À vrai dire, je ne savais pas ce que je ferais cette saison. Participer au championnat d’Europe d’Autocross, il n’en était pas question. Les manches sont trop éloignées. Tests compris, c’est une saison qui comporte un total de 28 000km de trajet. Quand on a une famille, c’est de trop. Un beau jour, j’écrivais avec Steve Fernandes (ndlr : patron de FS-Sport) sur un sujet totalement différent. Il n’empêche qu’à un moment donné, je lui ai dit que ça me plairait de reprendre le rallye, mais que j’hésitais encore. Ce n’est pas tombé dans l’oreille d’un sourd. Il s’est donné le temps de la réflexion et m’a transmis une offre. À partir de là, je savais que 2025 serait l’année où je reviendrais au rallye. Je vais donc concourir sous la direction de Steve Fernandes avec une Peugeot 208 Rally 4. C’est aussi FS-Sport qui s’occupera de mes assistances. Ça va être quelque chose de totalement nouveau pour moi, parce que mes assistances, je les ai toujours gérées avec un groupe d’amis jusqu’à présent. Ça va me permettre de me consacrer entièrement au pilotage et je sais que pour l’assistance, la voiture sera dans les mains de personnes qui la connaissent à 100%. Je vais faire tout le Championnat de Luxembourg. Certaines des manches sont reprises dans le Championnat ERT. Mais de là à dire que je vais faire tout le Championnat ERT, je ne sais pas. Ça dépend du budget, du temps et de la disponibilité des copilotes.
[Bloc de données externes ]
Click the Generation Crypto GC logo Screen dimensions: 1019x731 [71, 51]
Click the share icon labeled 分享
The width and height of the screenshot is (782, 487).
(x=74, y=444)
Précisément, savez-vous déjà qui prendra place à votre droite ?
J’ai une shortlist. Je cherchais quelqu’un qui a la même vision des choses que moi et qui a une bonne expérience dans le domaine. J’en connais quelques-uns qui cochent toutes les cases. Mais chaque chose en son temps, je vais d’abord continuer de trouver des partenaires financiers qui m’accompagneront dans ce projet.
L’objectif sera d’être de nouveau sacré champion ?
Comme d’habitude, si je m’inscris, c’est dans le but de devenir champion. Le défi sera de taille. Les voitures d’aujourd’hui sont beaucoup plus performantes que celles que je pilotais il y a 10 ans et les autres pilotes auront plus d’expérience que moi sur ces nouveaux modèles.
Est-ce que vous avez développé en autocross des compétences que vous pourrez appliquer en rallye ?
Non, pas vraiment : les techniques de pilotage sont très différentes. Sans même parler du fait que mon buggy était un 4 roues motrices, la technique pour prendre les virages est complètement différente. En autocross, il faut être de travers avant l’entrée dans le virage et être pied au plancher au moment de le franchir. C’était vraiment bizarre au début… En rallye, l’entrée dans le virage se fait de manière tout à fait classique. L’art du pilote de rallye, c’est de trouver le moment exact où l’on peut ré-accélérer et d’y mettre le bon dosage. Comme vous le voyez, ce n’est pas du tout la même chose. Le point commun, ce sera ma manière de piloter. Je privilégierai toujours la constance par rapport à la performance. Je préfère terminer 5 fois deuxième que de gagner 3 fois et d’abandonner 2 fois.